Friday, August 17, 2018

Young Money

Year: 2018
Director: Jon M. Chu
Cast: Constance Wu, Henry Golding, Michelle Yeoh
Run Time: 2 hours
MPAA Rating: PG-13

Full disclosure, as a white critic reviewing the first movie in 25 years to have an all-Asian cast, I am maybe not the first voice to turn to in discussing Crazy Rich Asians. The limitations of my ability to fully understand the context of this film were painfully underscored by a mahjong scene that left me completely lost as to the mechanics of the game (although, to be fair, a poker scene did the same thing to me, so maybe I just don't gamble enough). But as a Constance Wu fan since day one and one of the only people to have a positive experience with Jon M. Chu's Jem and the Holograms, I will do my best to do this film justice.

And I have a  photosensitivity, so I can at least relate to the sheer amount of sunglasses every character in this movie wears.

In Crazy Rich Asians, economics professor Rachel Chu (Constance Wu) discovers that her boyfriend of a year Nick Young (Henry Golding, a BBC television presenter in his debut film role) belongs to one of the richest families in Asia when he invites her to a friend's wedding in Singapore. Meeting his family means she must face the harsh criticisms of his controlling mother Eleanor (Michelle Yeoh) and the conniving, gossipy idle rich that live in his world. Together with her best friend/college roommate Peik Lin (Awkwafina), she must put together a strategy to win over Nick's vast family and convince them she's not just a gold-digging American.

And she's NOT a gold-digger, unless abs count as gold.
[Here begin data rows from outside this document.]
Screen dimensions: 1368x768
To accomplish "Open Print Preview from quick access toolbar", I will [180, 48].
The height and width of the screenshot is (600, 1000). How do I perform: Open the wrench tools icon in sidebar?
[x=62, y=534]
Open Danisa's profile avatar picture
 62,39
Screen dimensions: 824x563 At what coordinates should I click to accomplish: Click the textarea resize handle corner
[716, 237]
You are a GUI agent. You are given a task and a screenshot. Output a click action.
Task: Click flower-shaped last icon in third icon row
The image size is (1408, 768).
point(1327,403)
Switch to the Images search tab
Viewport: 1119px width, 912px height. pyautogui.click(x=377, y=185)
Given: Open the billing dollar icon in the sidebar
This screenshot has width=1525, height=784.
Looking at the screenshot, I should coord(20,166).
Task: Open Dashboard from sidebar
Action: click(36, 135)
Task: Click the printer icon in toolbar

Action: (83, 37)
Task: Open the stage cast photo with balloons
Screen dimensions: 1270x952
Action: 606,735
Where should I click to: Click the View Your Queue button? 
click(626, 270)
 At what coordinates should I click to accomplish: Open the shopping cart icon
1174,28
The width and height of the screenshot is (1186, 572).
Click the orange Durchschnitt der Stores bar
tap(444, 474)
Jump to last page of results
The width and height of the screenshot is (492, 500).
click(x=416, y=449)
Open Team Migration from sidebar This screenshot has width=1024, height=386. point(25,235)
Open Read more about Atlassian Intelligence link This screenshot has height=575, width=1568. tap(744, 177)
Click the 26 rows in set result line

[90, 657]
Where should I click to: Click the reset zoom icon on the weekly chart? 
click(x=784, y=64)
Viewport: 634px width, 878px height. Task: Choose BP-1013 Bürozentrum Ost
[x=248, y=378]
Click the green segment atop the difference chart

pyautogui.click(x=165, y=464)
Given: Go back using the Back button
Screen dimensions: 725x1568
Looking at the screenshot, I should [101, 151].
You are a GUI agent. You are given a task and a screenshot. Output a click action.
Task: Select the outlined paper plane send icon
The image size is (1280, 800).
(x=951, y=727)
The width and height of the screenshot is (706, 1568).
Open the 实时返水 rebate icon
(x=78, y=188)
The primary reason Crazy Rich Asians exists is to bring joy to the viewer, through whatever form of porn it can provide: luxury porn, lifestyle porn, food porn, shirtless man porn... It's an all-expenses paid tour through the best places and the brightest gems the world has to offer, like if Fifty Shades of Grey went to Asia and cut out all the spanky bits.

And as a filmgoer who loves color and energy in his movies, Crazy Rich Asians delivers for me in a way very few movies have in recent years. Sadly, the very best sequence for this comes far too early in the film (a graphic depiction of texts and photos being sent through the airwaves across the globe, as beautiful pastel curlicue lines spread across a dozen split-screen conversations), but there are moment of true brilliance scattered about, especially when it comes to the wedding that all our characters are here to attend. When the bride walks down the aisle, the filmmakers know how important this sequence is, and the way sound and image collaborate to create the most delectable sensory experience possible is a truly breathtaking moment.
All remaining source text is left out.